:: Activity ::
Output the lines from the one holding "Image resolution: width=392" to the end of the entries that follow, exactly and only those, minus any pictures.

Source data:
---------------
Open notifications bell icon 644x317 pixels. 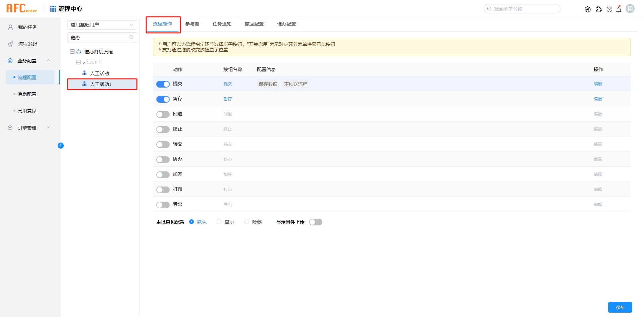coord(619,9)
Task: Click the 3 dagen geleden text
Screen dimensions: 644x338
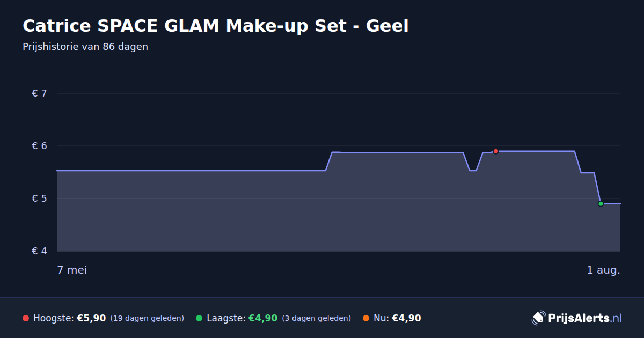Action: coord(316,318)
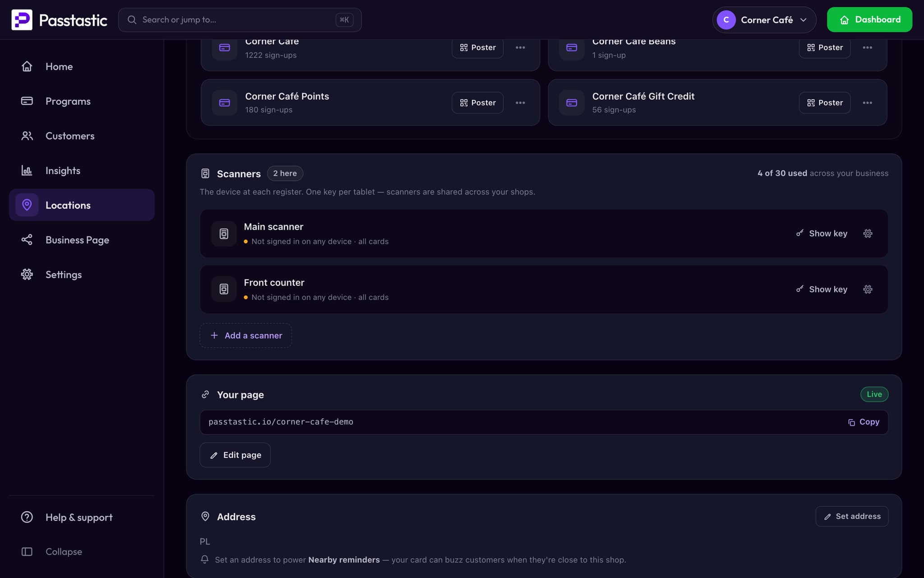The width and height of the screenshot is (924, 578).
Task: Click the Front counter scanner icon
Action: point(224,289)
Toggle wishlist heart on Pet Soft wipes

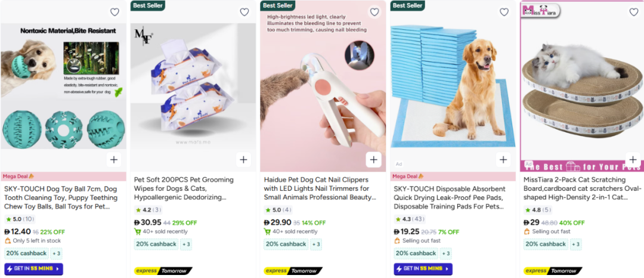244,12
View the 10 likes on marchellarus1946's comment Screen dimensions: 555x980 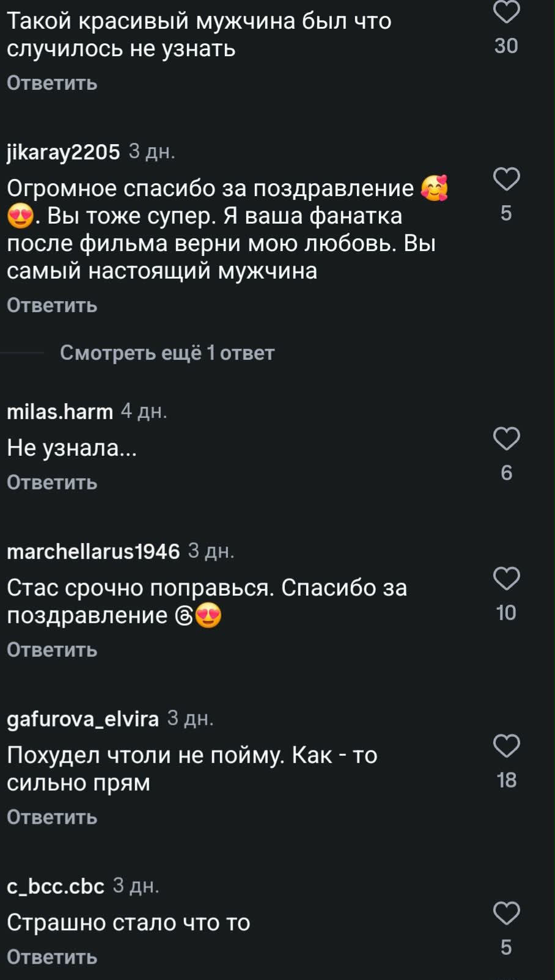point(506,613)
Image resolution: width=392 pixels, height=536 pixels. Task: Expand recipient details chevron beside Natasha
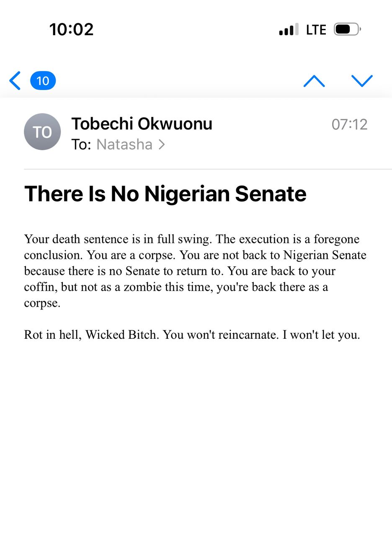[x=162, y=144]
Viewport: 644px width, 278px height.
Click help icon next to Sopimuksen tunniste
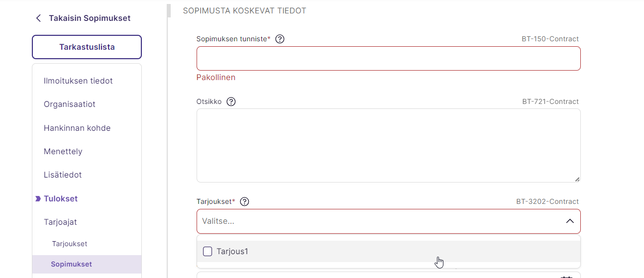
---------------
:: Written response ::
Image resolution: width=392 pixels, height=536 pixels. Task: Expand recipient details chevron beside Natasha
[x=162, y=144]
Viewport: 644px width, 278px height.
Click help icon next to Sopimuksen tunniste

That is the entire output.